John Kiriakou: CIA whistle-blower?
Hmmm. The last time we made note of retired CIA agent John Kiriakou six years ago, he had just confirmed the use of waterboarding during the interrogation of al-Qaeda suspect Abu Zubaydah—and by all appearances seemed to be justifying it. Kiriakou said that the tactic's efficacy in helping to disrupt "a number of attacks, maybe dozens" outweighed its harshness. Now he's just been sentenced to 30 months in prison for blowing the cover on a fellow CIA agent. Having copped a plea in the case, he nonetheless portrays himself as a "whistleblower" on CIA torture. The judge didn't buy it. "This is not a case of a whistleblower," US District Judge Leonie Brinkema told Kiriakou at his sentencing hearing. "This is a case of a man who betrayed a solemn trust." (Government Security News, Jan. 28)
The Defend John Kiriakou website states:
The prosecutors have not claimed that John talked to any foreign government, passed any government documents or accepted funds from anyone hostile to the United States. Instead, according to the facts asserted in the indictment, he committed the "crime" of responding honestly to a query from the New York Times related to the agency's interrogation program under the Bush Administration, which included waterboarding.
According to the New York Times on Jan. 5:
On Jan. 25, Mr. Kiriakou is scheduled to be sentenced to 30 months in prison as part of a plea deal in which he admitted violating the Intelligence Identities Protection Act by e-mailing the name of a covert CIA officer to a freelance reporter, who did not publish it. The law was passed in 1982, aimed at radical publications that deliberately sought to out undercover agents, exposing their secret work and endangering their lives.
In more than six decades of fraught interaction between the agency and the news media, John Kiriakou is the first current or former CIA officer to be convicted of disclosing classified information to a reporter.
Kiriakou does seem to be the first ex-CIA agent to have spoken publicly about waterboarding, but whether he did this to blow the whistle is quesitonable. He portrays it that way now, telling Al Jazeera Jan. 31:
"Ever since I first heard the CIA had begun torturing prisoners I had a problem with it. I had a moral problem, an ethical problem with it. It's not something we were ever trained in. It's not something we were ever asked to do before September 11, indeed before we started capturing prisoners in 2002. I didn't think it was necessary."
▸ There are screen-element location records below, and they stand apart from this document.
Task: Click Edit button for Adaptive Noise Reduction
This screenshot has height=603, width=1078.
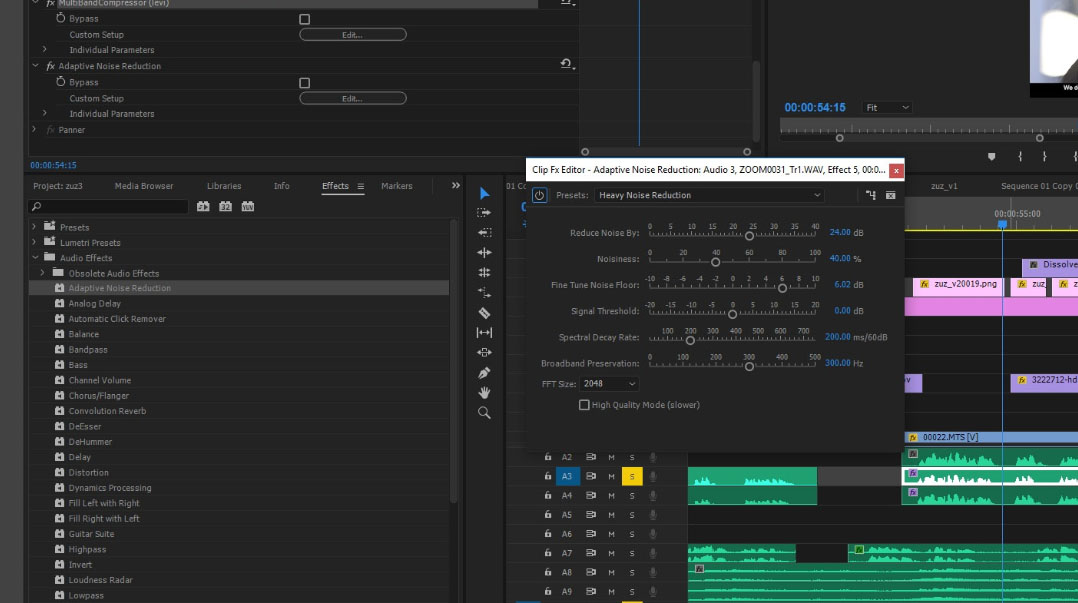Action: click(352, 99)
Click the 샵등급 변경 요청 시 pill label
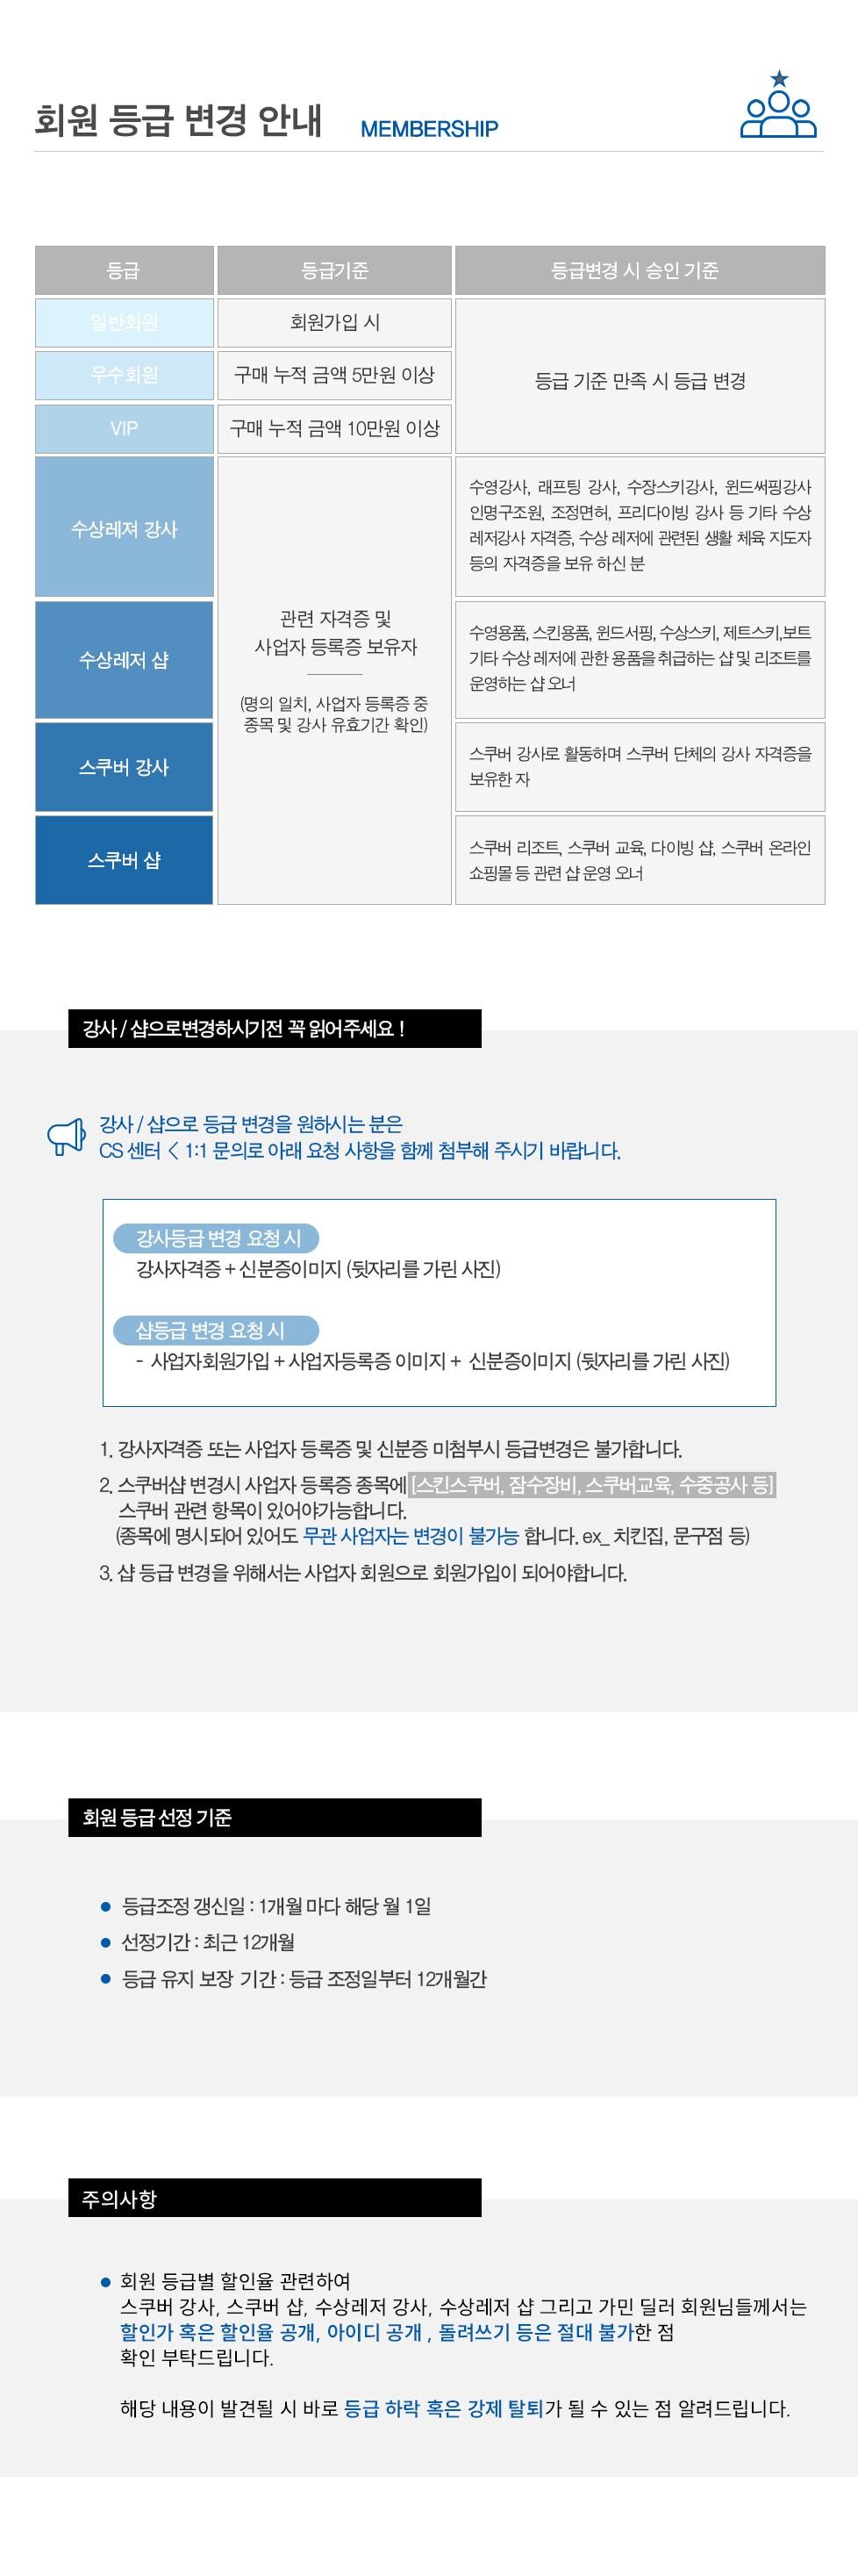 tap(215, 1330)
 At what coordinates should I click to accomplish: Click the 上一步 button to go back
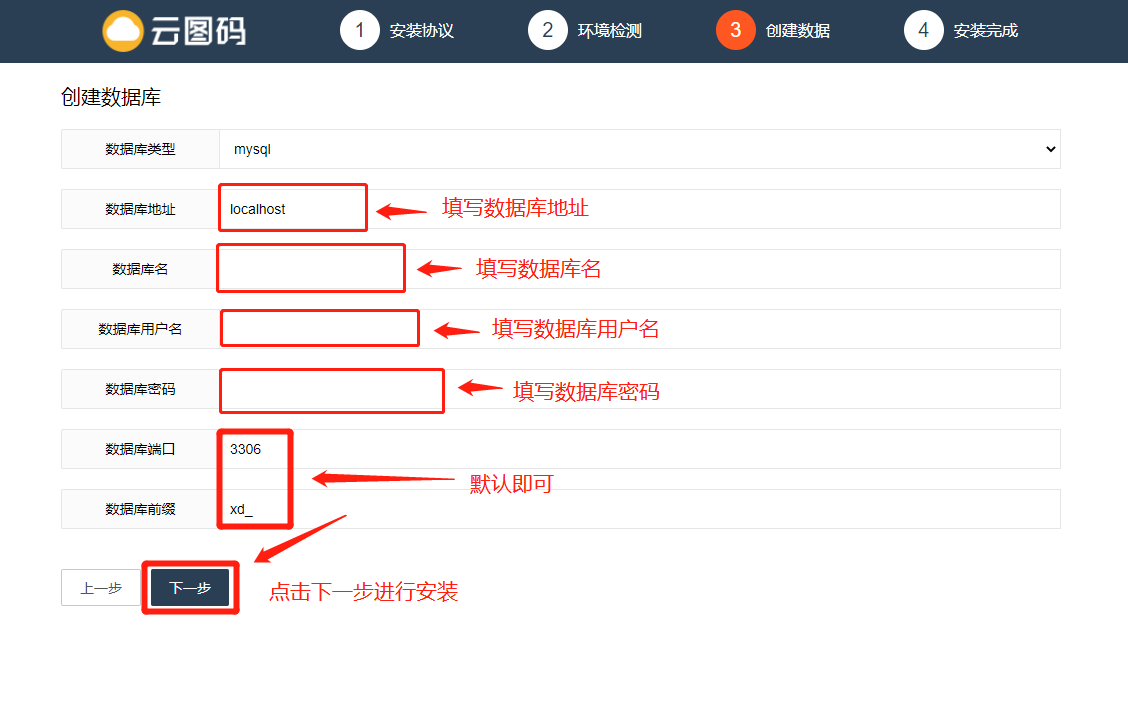(101, 588)
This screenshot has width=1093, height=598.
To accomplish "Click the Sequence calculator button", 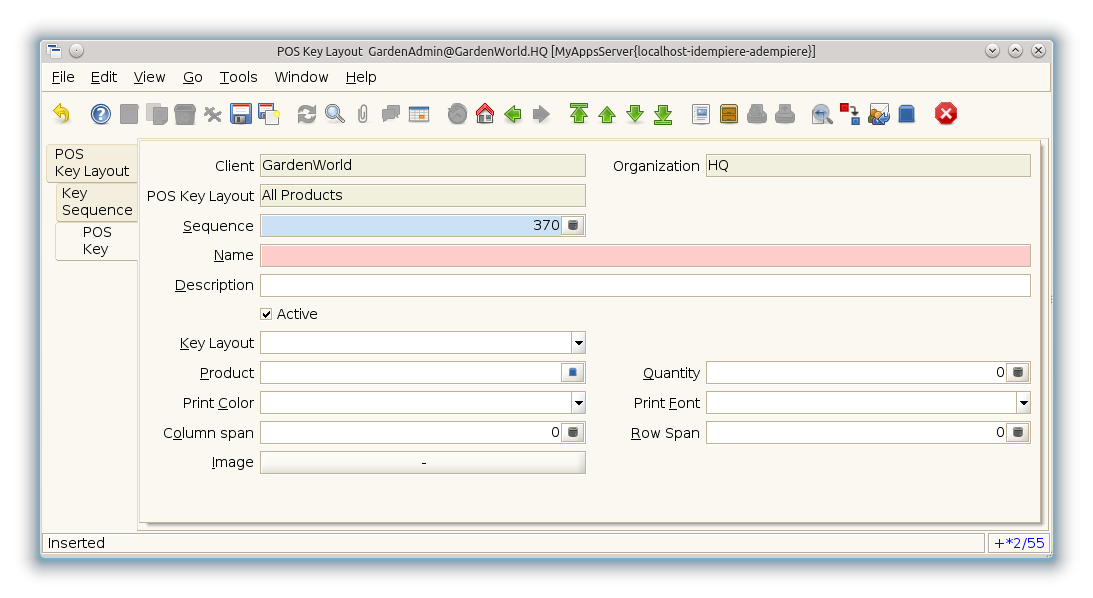I will (573, 226).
Democracy Now seemingly accepts this version of his motives, flat-out calling him a "whistle-blower," without quotation marks. Fairness & Accuracy in Reporting (FAIR) is a little more skeptical, resurrecting this quote from the New York Times of April 27, 2009:
Some critics say that the now-discredited information shared by Mr. Kiriakou and other sources heightened the public perception of waterboarding as an effective interrogation technique. "I think it was sanitized by the way it was described" in press accounts, said John Sifton, a former lawyer for Human Rights Watch, an advocacy group.
FAIR's own Peter Hart comments:
Claiming that torture was necessary and that it worked—but then having second thoughts about it—is not why Kiriakou is likely headed to prison. As the recent [Jan. 5] Times piece explained, Kirikaou was in touch with a freelance reporter who was looking for the name of a CIA officer who had carried out some administrative aspects of the rendition program. Kiriakou recalled that person's name, and passed it along to the reporter–in part, he says, because he believed this officer had retired. As he told the Times, "If I'd known the guy was still under cover… I would never have mentioned him."
The government seems especially outraged that a CIA torturer's name made it to human right lawyers defending Guantanamo prisoners–that would seem to be the reason Kiriakou's case was pursued, and why he's likely going to prison.
Those facts alone should outrage people who think that the public should know more about the government's torture programs; and the fact that the person facing the most severe punishment for the CIA's torture program is someone who spoke about it is absurd. But it's important to recall that Kiriakou's role in the media debate over torture was, in effect, to endorse the practice—albeit with some caveats.
Even if Kiriakou is trying to tidy up his role in the waterboarding, Hart notes that the "only person to do time for the CIA's torture policies appears to be a guy who spoke publicly about them, not any of the people who did the actual torturing." However you slice it, that's certainly a perverse irony.